** Aim of the task **
Strip out all images, then restate the data verbatim.

Given records Block Start

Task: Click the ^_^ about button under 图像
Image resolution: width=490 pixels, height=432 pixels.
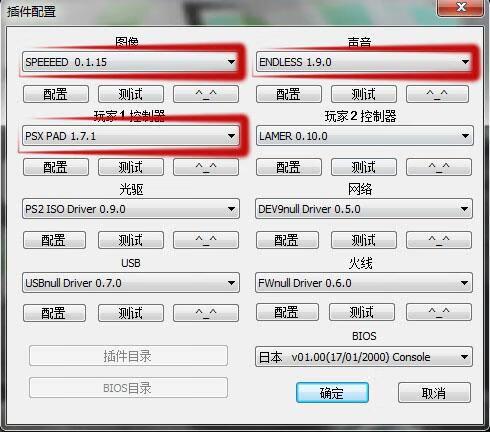Action: click(x=206, y=94)
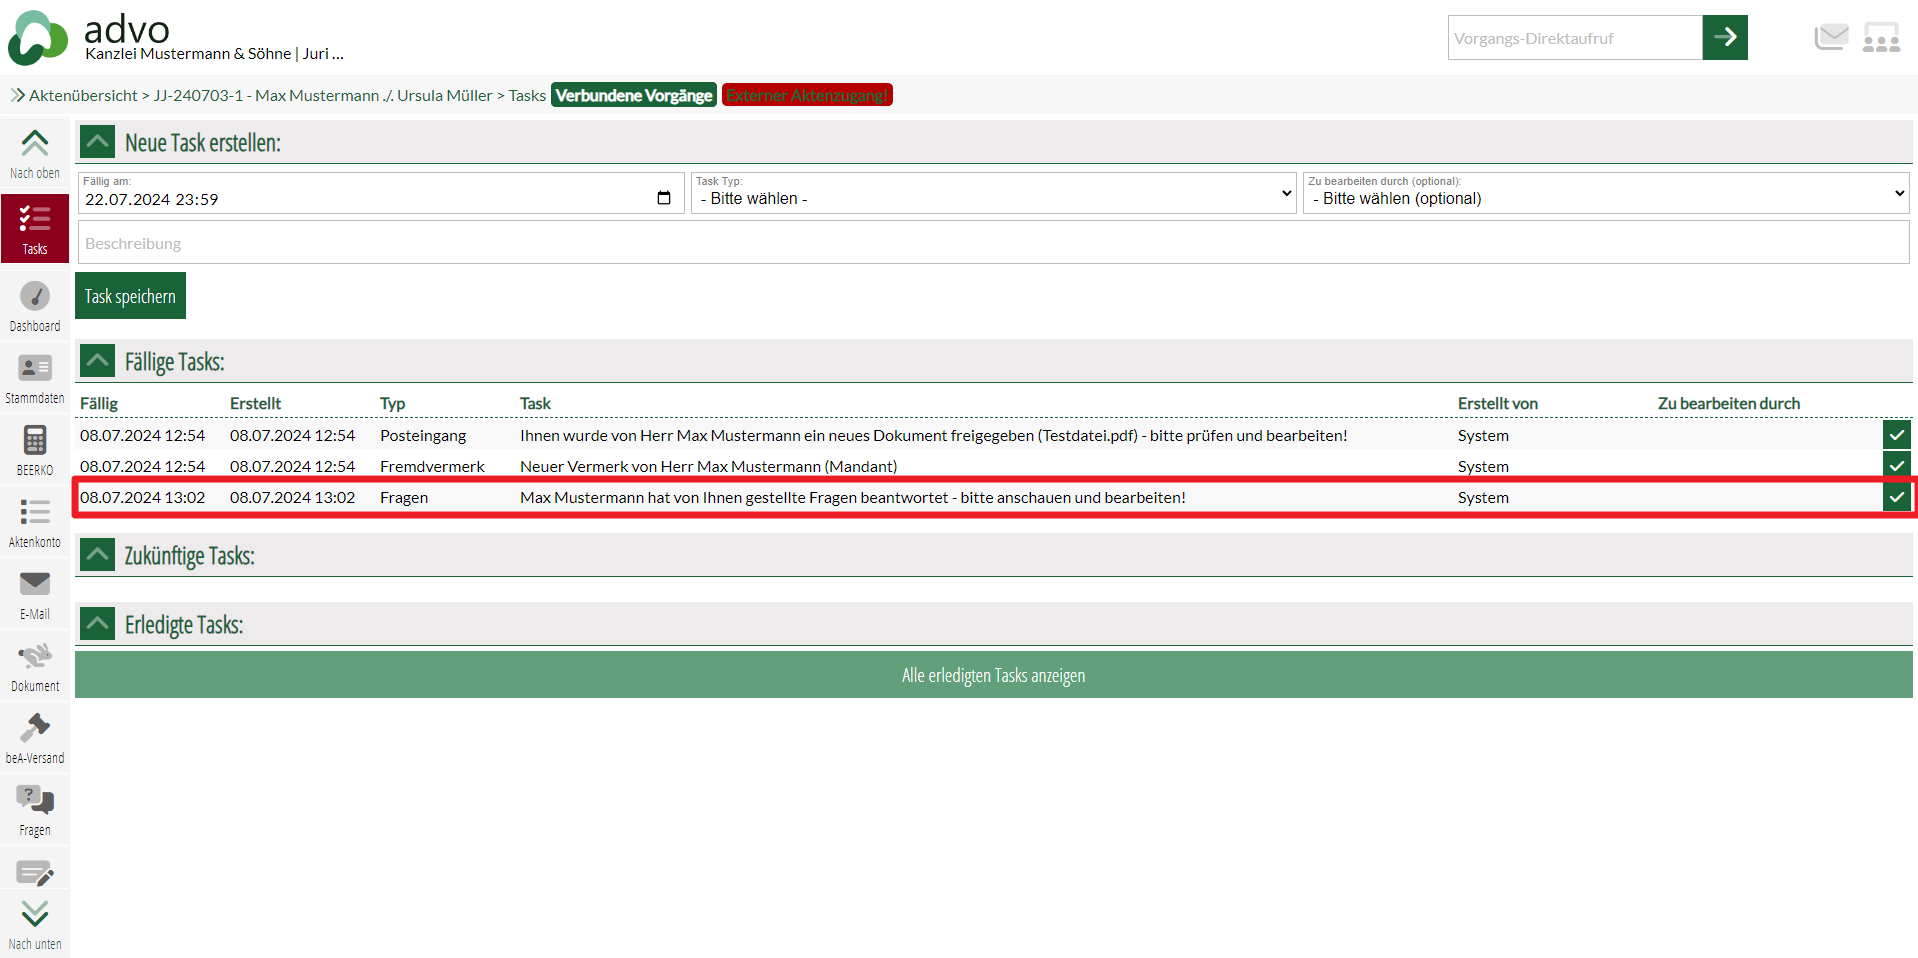Mark the Fremdvermerk task as done
Screen dimensions: 1918x958
pyautogui.click(x=1896, y=466)
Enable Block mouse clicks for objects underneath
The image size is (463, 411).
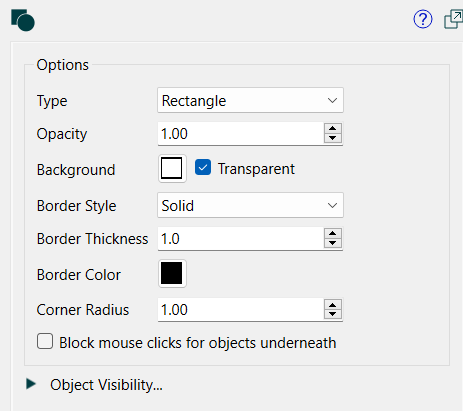tap(45, 341)
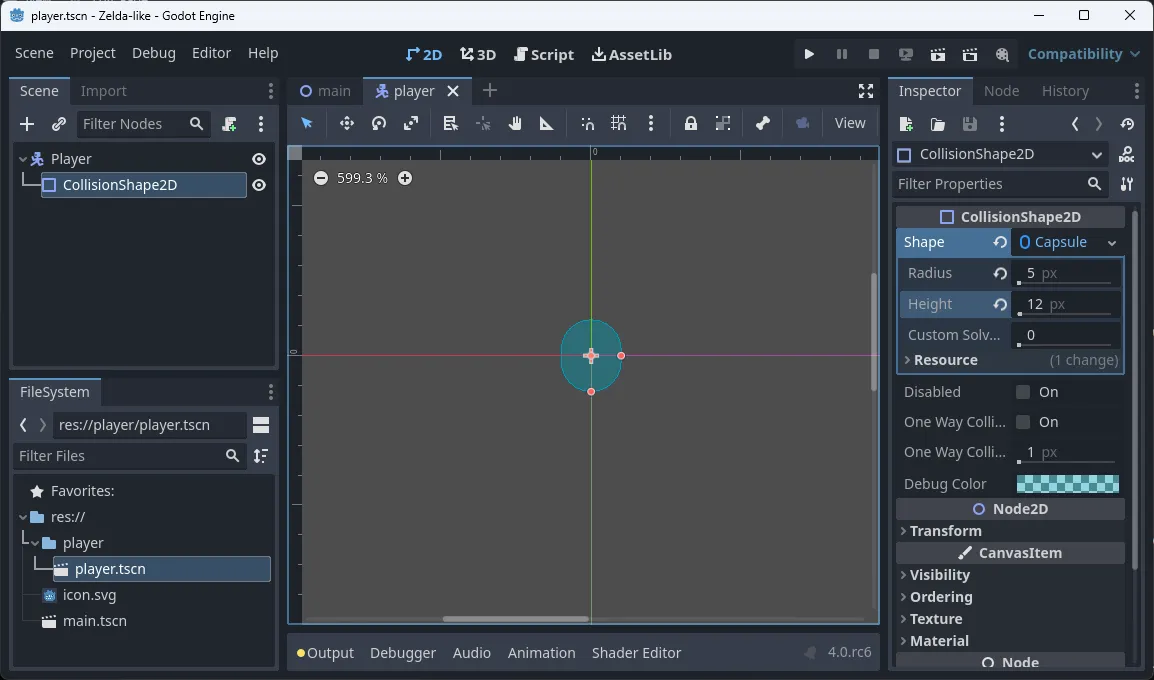Screen dimensions: 1154x680
Task: Hide the CollisionShape2D node
Action: coord(258,185)

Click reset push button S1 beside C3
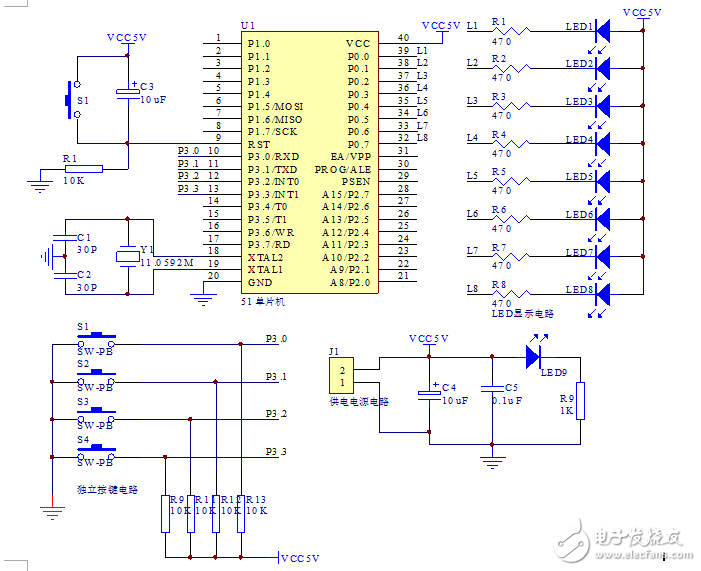point(72,100)
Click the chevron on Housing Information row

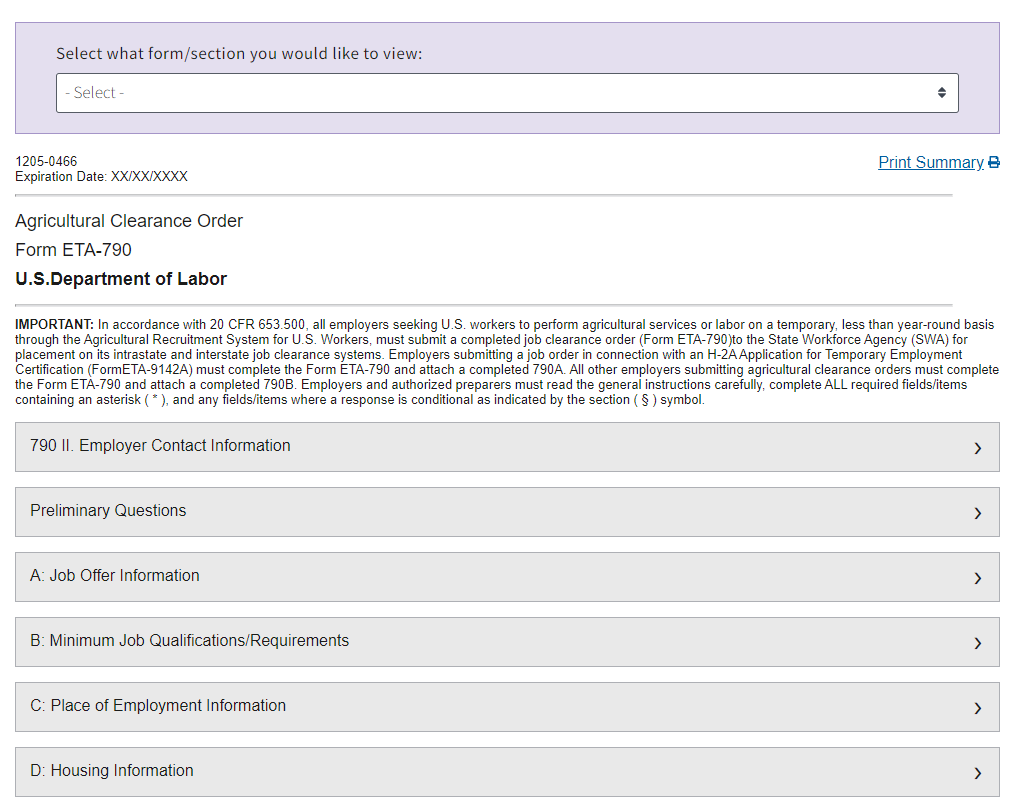tap(977, 773)
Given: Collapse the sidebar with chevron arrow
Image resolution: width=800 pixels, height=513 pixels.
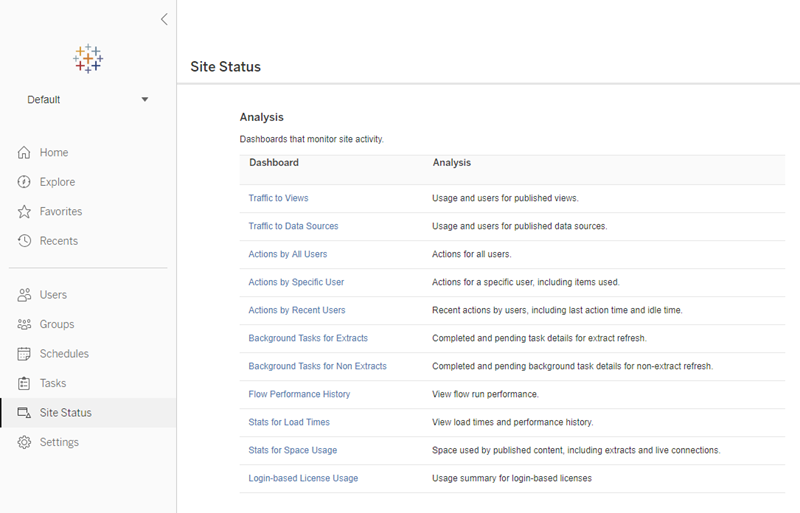Looking at the screenshot, I should click(164, 19).
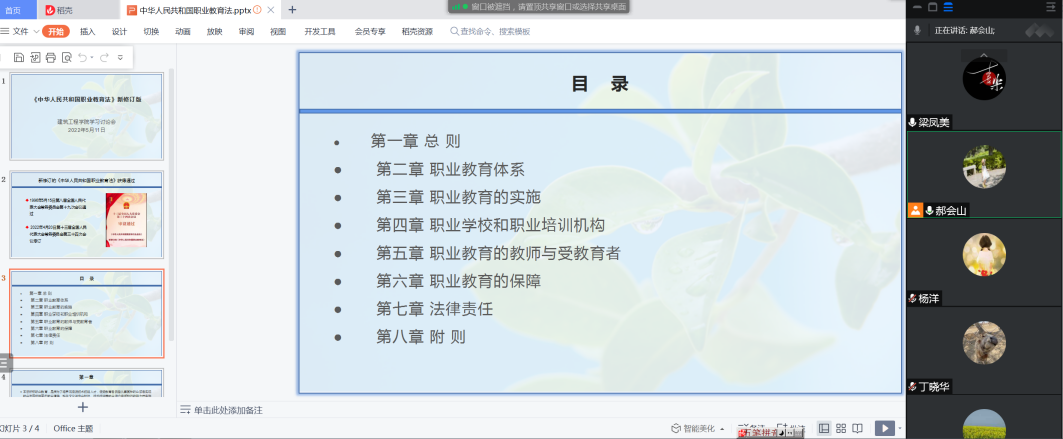
Task: Click the search commands box 查找命令
Action: click(x=490, y=31)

Given records Block End

** Answer section **
Task: Click the ^_^ about button under 图像
Image resolution: width=490 pixels, height=432 pixels.
Action: click(x=206, y=94)
Mark the Fremdvermerk task as done
Screen dimensions: 1918x958
pyautogui.click(x=1896, y=466)
Enable Block mouse clicks for objects underneath
The image size is (463, 411).
tap(45, 341)
Screen dimensions: 1154x680
Task: Hide the CollisionShape2D node
Action: coord(258,185)

Click reset push button S1 beside C3
point(72,100)
Click the chevron on Housing Information row

tap(977, 773)
Given: Collapse the sidebar with chevron arrow
Image resolution: width=800 pixels, height=513 pixels.
Looking at the screenshot, I should click(164, 19).
Task: Click the search commands box 查找命令
Action: click(x=490, y=31)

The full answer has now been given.